What the task asks: All entries are to be transcribed exactly. Pictures are not part of the copy.

Entries shown:
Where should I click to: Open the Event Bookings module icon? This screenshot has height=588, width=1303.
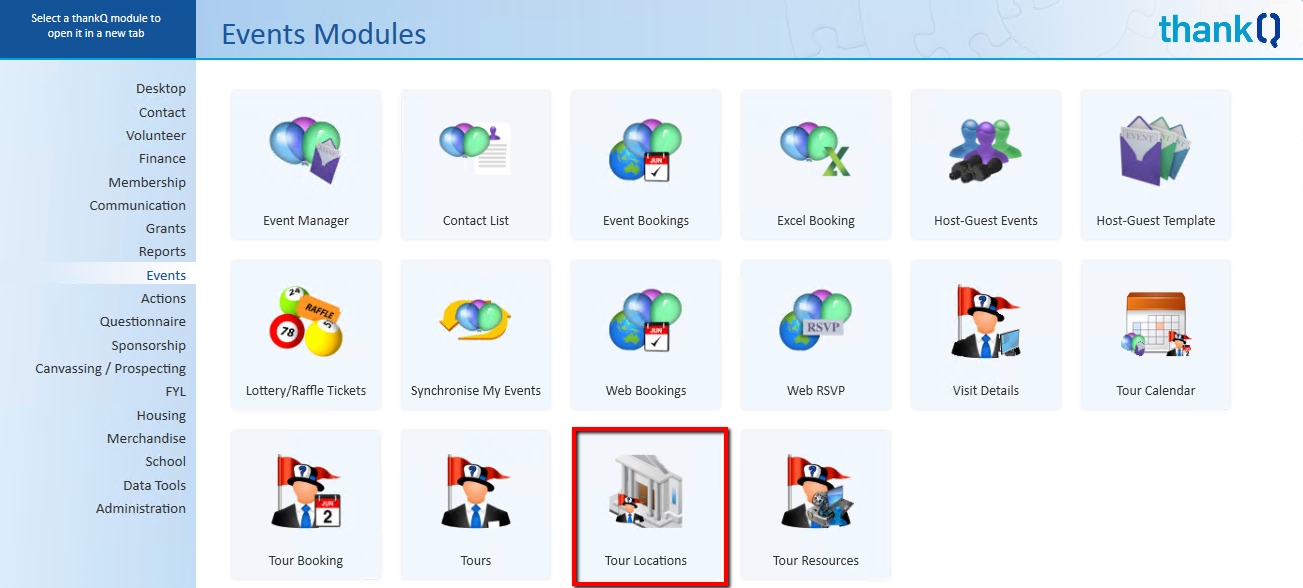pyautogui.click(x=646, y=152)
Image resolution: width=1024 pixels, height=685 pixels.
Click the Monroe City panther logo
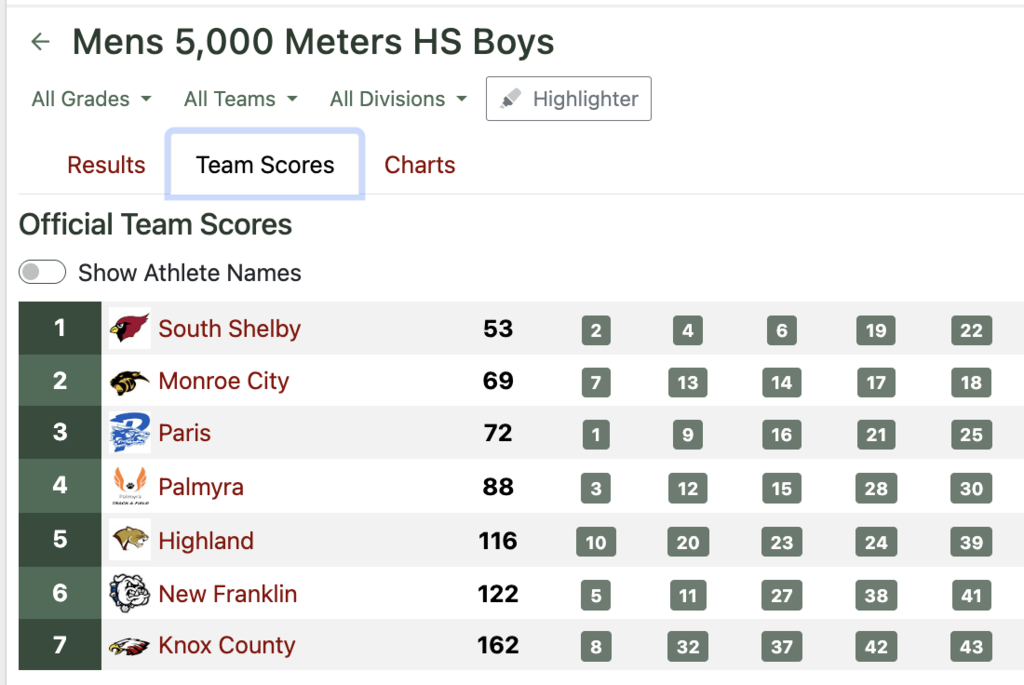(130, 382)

Exercise solution:
Where should I click to: Open the Event Bookings module icon? This screenshot has height=588, width=1303.
pyautogui.click(x=646, y=152)
Image resolution: width=1024 pixels, height=685 pixels.
Click the Monroe City panther logo
(130, 382)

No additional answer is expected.